After its CFO Meng Wanzhou was arrested in Canada, Huawei has been confronted with more challenges, including reduced access to the global financial system.
After the British bank HSBC Holdings stopped offering financial services to the Chinese tech giant, a second UK bank, Standard Chartered, followed suit citing unacceptable risks. Citigroup, Huawei’s last major supplier of banking services, said it will review all new business with Huawei.
Huawei’s CFO and vice chairman Meng Wanzhou is under surveillance in Vancouver following her release on bail; she is being charged with fraud and violating U.S. sanctions on Iran. She faces extradition to the United States, to the great protest of the Chinese regime.
On top of this scandal, Huawei faces big challenge for its overseas business, which contributes half of its revenue.
Due to its close connections with the Chinese regime, Huawei has been banned by at least four government so far, including the United States, Australia, New Zealand, and Japan. More countries are considering whether to follow suit.
Wall Street Journal reported on Dec. 20 that the three key banks that Huawei uses have changed their attitude towards it.
Great Britain’s HSBC Holdings PLC, which had been investigated in the early 2010s on charges that Huawei used its services to do business with Iran, decided in 2017 to stop provide new banking services or funding to Huawei. The report quoted an insider as saying that HSBC considered the risks of associating with Huawei to be too high.

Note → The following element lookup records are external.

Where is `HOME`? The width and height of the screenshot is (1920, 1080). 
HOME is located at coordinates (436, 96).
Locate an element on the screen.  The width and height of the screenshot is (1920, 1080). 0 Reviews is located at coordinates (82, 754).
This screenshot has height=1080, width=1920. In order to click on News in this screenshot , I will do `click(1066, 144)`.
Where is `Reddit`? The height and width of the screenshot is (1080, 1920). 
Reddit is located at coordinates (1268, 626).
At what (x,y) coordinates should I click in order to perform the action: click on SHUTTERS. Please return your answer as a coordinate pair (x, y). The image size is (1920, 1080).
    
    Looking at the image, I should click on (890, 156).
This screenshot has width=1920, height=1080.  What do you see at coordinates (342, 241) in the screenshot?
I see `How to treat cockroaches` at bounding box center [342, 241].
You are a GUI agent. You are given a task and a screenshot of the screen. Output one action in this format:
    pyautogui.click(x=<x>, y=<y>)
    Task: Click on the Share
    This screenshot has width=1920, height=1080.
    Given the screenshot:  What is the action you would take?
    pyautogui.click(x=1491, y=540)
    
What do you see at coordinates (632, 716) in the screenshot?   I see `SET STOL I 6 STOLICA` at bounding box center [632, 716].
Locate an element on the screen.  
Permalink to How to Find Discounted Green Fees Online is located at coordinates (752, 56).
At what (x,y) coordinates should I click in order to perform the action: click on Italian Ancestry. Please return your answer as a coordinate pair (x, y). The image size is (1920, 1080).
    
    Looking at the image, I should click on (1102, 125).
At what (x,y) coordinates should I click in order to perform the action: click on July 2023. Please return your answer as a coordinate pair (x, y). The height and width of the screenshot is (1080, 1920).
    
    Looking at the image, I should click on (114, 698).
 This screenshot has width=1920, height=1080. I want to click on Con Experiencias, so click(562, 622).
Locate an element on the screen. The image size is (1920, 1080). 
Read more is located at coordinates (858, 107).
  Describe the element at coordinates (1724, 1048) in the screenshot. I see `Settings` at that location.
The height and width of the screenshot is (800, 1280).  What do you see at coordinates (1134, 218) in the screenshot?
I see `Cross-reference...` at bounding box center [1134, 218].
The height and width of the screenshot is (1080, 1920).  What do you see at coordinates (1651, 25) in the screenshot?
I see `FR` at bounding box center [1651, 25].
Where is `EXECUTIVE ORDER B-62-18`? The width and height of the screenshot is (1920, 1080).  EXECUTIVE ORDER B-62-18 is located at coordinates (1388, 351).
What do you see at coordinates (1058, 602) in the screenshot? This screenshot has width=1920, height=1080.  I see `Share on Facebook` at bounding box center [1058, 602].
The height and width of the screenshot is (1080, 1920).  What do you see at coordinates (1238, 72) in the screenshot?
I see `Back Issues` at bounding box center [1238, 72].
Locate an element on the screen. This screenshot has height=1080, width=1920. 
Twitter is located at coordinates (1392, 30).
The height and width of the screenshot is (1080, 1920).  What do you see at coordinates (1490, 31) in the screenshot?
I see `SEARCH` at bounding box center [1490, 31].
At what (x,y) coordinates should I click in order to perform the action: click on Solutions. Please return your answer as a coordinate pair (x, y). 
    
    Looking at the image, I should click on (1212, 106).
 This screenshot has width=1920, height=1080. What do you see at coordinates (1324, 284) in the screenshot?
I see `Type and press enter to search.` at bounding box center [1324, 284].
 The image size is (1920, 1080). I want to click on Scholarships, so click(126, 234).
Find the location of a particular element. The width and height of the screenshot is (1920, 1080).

Recently, Standard Chartered PLC, another British multinational banking and financial services company, came to the same conclusion as HSBC and cut off their services to Huawei.
The American Citigroup Inc. continues its day-to-day banking services to Huawei. According to reports, Citigroup too will review its business with other companies in order to analyze risks. This includes risks associated with Huawei.
Apart from these three banks, the report quoted insiders as saying that Huawei also has received funding from JPMorgan Chase & Co., Australia & New Zealand Banking Group Ltd., and the Dutch ING Groep NV.
Currently, these banks didn’t provide comments on their ties with Huawei, but it’s possible that they may change their policy given the possibility of future sanctions against Huawei.
Bloomberg reported on Dec. 21 that there’s a chance that Huawei will face similar temporary sanctions as its smaller Chinese competitor, ZTE.
ZTE had violated U.S. sanctions on North Korea and Iran. This violation was settled in March 2017, with the company agreeing to pay an $892 million fine and place $300 million in escrow.
Later on, American authorities learned that ZTE had lied before and during the 2017 deal. In response, American export watchdogs blocked ZTE from buying crucial components and software needed for manufacturing cell phones and telecommunications equipment from American tech companies like Qualcomm, Google, and Corning.
In order to regain access to U.S. technology crucial to its business, ZTE agreed on June 7, 2018 to pay a $1 billion fine and submitted to the strictest compliance measures ever issued by the Commerce Department.
Huawei’s cash flows in 2017 totaled 96 billion yuan ($13.95 billion), with revenue of 603.6 billion yuan ($87.4 billion) according to its annual report.
Huawei has businesses in 170 countries and drew 49.5 percent of its 2017 revenue from overseas markets. As such, it is heavily reliant on U.S. currency.
Bloomberg analyzed that Huawei will be in trouble if Citigroup and other banks decline to service Huawei because of the knock-on effects it would have on other banks, including those in China. If no foreign banks service to Huawei, it won’t be able to continue operating its overseas offices and branches, or execute business contracts.